- Born: United Kingdom
- Occupations: Hair stylist and media personality

= Nicky Clarke =

English hair stylist (b.1958)

Nicky Clarke is an English hair stylist and media personality who has appeared on several television shows. He closed his salon in 2022.

==Early life and education==
Clarke grew up in a working-class family and lived in a council flat in London. His mother was a Greek immigrant who met his father when he was stationed in Greece during the war.

In the 1980s, Clarke suffered from a heroin addiction which nearly cost him his life. His then girlfriend, Lesley, gave him an ultimatum of kicking him out or calling the police if he didn't get off the drugs, prompting him to seek help.

==Career==
Clarke's interest in hairdressing began when he was a teenager. He started off giving his friends and classmates trims before styling professionally aged just 16. When Clarke was 17, he had his first Vogue shoot in 1976 and soon after founded his first salon with John Frieda on Marylebone Road. In the 1990s, he founded his business in Mayfair, London with his then girlfriend Lesley, turning a £20,000 loan into a successful enterprise. He announced the closure of the salon in April 2022.

After retiring from gymnastics owing to injury, in 2003 former England champion gymnast Craig Pellowe started a new career as a hair stylist in Clarke's salon.

==Media appearances==
Clarke has appeared on several TV shows.
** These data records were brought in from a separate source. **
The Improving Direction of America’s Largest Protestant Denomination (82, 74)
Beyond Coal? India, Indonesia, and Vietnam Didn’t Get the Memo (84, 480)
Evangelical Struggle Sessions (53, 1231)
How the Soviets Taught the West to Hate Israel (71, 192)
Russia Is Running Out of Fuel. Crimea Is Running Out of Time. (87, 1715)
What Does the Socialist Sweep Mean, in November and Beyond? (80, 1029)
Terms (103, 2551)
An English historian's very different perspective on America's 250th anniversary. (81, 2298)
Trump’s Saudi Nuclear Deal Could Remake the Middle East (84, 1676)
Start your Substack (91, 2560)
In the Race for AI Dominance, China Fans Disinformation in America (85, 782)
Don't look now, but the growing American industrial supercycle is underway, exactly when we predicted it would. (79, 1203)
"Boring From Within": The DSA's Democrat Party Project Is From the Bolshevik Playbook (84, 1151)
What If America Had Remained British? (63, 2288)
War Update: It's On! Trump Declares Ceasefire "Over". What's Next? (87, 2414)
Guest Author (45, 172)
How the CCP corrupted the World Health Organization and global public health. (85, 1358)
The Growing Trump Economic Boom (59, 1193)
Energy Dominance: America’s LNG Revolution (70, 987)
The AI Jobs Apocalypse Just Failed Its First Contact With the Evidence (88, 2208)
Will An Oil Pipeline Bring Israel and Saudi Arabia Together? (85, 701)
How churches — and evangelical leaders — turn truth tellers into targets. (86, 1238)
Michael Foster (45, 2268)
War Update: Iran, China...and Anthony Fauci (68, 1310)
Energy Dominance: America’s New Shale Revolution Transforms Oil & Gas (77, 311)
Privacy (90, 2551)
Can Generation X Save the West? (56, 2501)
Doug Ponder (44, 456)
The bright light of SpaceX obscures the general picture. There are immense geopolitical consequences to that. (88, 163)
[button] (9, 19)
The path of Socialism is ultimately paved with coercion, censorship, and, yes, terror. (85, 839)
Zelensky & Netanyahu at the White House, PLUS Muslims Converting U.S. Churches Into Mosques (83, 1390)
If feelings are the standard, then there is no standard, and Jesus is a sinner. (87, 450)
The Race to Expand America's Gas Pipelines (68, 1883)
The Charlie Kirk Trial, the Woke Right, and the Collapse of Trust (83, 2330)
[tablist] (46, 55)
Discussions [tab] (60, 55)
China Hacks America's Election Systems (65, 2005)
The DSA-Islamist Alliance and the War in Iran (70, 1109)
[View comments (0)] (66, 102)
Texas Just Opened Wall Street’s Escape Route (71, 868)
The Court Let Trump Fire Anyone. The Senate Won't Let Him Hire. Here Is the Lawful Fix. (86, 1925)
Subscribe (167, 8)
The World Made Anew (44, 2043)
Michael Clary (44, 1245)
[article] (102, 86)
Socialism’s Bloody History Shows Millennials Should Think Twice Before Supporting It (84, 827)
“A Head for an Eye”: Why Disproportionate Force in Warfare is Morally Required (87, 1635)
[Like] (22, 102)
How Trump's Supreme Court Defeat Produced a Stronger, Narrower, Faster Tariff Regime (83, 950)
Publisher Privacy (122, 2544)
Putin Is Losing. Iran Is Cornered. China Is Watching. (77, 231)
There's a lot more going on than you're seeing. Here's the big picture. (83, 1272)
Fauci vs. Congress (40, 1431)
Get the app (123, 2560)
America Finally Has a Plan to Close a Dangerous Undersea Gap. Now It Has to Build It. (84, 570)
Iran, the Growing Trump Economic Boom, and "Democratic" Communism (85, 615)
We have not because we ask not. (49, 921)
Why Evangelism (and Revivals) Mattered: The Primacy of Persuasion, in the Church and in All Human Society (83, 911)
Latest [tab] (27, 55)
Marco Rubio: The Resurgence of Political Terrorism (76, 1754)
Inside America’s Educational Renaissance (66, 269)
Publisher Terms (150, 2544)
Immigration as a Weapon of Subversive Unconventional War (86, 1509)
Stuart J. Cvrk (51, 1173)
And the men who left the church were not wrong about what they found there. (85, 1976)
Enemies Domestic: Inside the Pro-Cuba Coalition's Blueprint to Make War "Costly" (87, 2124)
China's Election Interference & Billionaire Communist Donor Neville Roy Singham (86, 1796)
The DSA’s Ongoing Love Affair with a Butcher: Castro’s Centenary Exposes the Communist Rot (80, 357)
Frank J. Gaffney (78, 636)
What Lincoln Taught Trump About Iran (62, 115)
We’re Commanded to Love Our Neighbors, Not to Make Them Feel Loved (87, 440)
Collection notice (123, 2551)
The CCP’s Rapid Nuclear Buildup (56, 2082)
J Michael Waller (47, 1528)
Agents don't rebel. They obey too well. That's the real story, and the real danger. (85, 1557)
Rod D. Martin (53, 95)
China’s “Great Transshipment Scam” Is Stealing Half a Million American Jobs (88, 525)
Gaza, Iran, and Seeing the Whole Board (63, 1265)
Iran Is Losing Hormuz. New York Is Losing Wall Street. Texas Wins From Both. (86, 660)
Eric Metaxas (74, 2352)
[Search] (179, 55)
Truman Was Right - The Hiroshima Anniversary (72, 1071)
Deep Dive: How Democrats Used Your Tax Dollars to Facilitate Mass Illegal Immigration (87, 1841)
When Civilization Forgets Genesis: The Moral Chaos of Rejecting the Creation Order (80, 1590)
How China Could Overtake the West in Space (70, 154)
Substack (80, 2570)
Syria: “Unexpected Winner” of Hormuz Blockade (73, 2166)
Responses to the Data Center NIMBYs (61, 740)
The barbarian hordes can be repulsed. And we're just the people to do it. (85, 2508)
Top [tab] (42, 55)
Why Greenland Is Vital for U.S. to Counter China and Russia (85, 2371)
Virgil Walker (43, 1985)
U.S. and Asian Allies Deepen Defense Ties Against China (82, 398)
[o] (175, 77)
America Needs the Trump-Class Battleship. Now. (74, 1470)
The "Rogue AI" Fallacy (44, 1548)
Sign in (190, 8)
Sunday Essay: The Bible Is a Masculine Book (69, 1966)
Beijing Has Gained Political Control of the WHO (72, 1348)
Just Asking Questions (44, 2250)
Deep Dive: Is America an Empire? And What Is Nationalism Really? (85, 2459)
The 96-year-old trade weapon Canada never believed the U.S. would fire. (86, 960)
In 2002, Clarke was a guest panelist on Will Self's team for an episode of Shooting Stars; his team went on to win that episode. Clarke was also a member of "Team Dec" in Ant & Dec's Saturday Night Takeaway. He appeared on Celebrity Come Dine with Me on Channel 4 on 14 November 2008 and as a judge on the final of Celebrity Scissorhands. In 2011, he took part in ITV series 71 Degrees North but was the first to be eliminated. In January 2014, he took part in the Channel 4 series The Jump. In 2016, he was a contestant on Pointless Celebrities, the celebrity edition of the British quiz show Pointless, with fellow celebrity hairstylist Lee Stafford.

==Recognition and honours==
Clarke was appointed an Officer of the Order of the British Empire (OBE) in the 2007 Birthday Honours for services to the hairdressing industry.

==Personal life==
Nicky married Lesley and they had two children. They separated in 1997 but continued to work together as business partners. In 2021, Clarke married his long-term partner Kelly Simpkin, whom he met in 2010 when she was a stylist working for him. The couple have two children together.